_Tekst źródłowy:_
☆ ☆ ☆

Śp. Kazimierz Wszołek kochał góry. Fot. Archiwum rodzinne
Zginął w górach, które kochał. Kazimierz "Kaju" Wszołek z Tarnowskich Gór razem z kolegą pojechali w szwajcarskie Alpy. Niestety, była to ich ostatnia górska wspinaczka. Zginęli, prawdopodobnie po przejściu lawiny skalnej. W ciepłych słowach żegna go córka, wspominają koledzy alpiniści i grotołazi.
Kazimierz Wszołek był wytrawnym alpinistą, honorowym członkiem Tarnogórskiego Klubu Taternictwa Jaskiniowego. Po górach chodził od lat. 15 sierpnia pojechał z kolegą w Alpy w Szwajcarii, na miejscu byli dzień później.
Tarnogórzanin rzadko korzystał z telefonu, oszczędzał baterię, nie miał dostępu do internetu. Jednak rodzina przyzwyczaiła się już, że nie "meldował" się na bieżąco. Ostatni kontakt z najbliższymi miał kolega – po kilku dniach wyprawy wysłał zdjęcie. Potem alpiniści już się nie odzywali.
Sygnał o pomoc włoskie anteny odebrały w piątek, 22 sierpnia, rano. Była mowa o tym, że jeden z mężczyzn ma liczne obrażenia. Do akcji ruszył helikopter, namierzono telefony zaginionych. Ustalono, że powinni być po stronie szwajcarskiej i poszukiwania przejęły tamtejsze służby. Samochód Polaków znaleziono w miejscowości Saas-Grund.
Rodzina poruszyła niebo i ziemię, żeby pomóc w poszukiwaniach. Nagłośniła sprawę, przekazała informację środowisku alpinistów i wspinaczy, tak by ci, którzy są w rejonie Saas-Grund, rozglądali się za zaginionymi.
– Tata chodził po Himalajach, Andach. Miał ogromne doświadczenie, całe życie wspinał się po górach. Jestem pewna, że nie poszedł w niebezpieczne miejsce, nie ryzykował. Musiało się coś stać, z informacji, które mamy, wiemy, że mogło dojść do obrywu skalnego – mówiła nam Katarzyna, córka Kazimierza Wszołka.

☆ ☆ ☆

_Polecenie:_ Wyjaśnij na podstawie artykułu o Kazimierzu Wszołku, dlaczego poszukiwania zaginionych przejęły służby szwajcarskie.

_Zapisane dane:_
☆ ☆ ☆

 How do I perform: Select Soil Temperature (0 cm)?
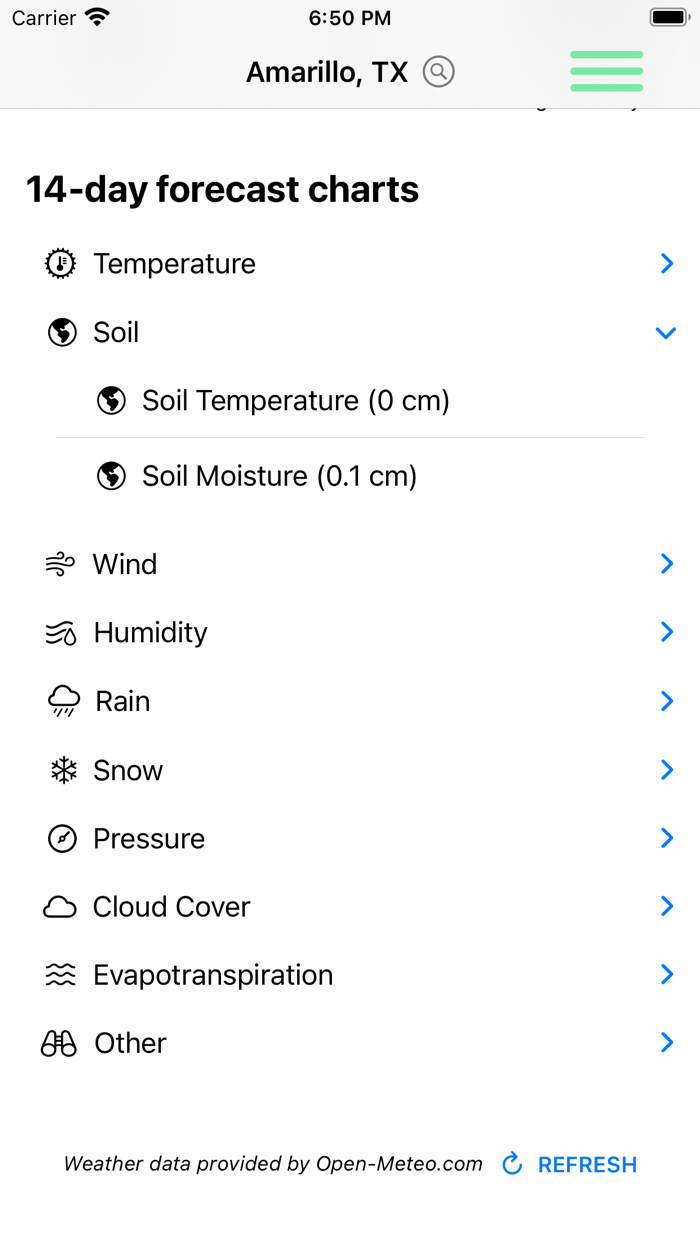(x=297, y=400)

☆ ☆ ☆

_Poprawna odpowiedź:_ Sygnał o pomoc odebrały włoskie anteny, ale ustalono, że zaginieni powinni być po stronie szwajcarskiej. Dlatego poszukiwania przejęły tamtejsze służby.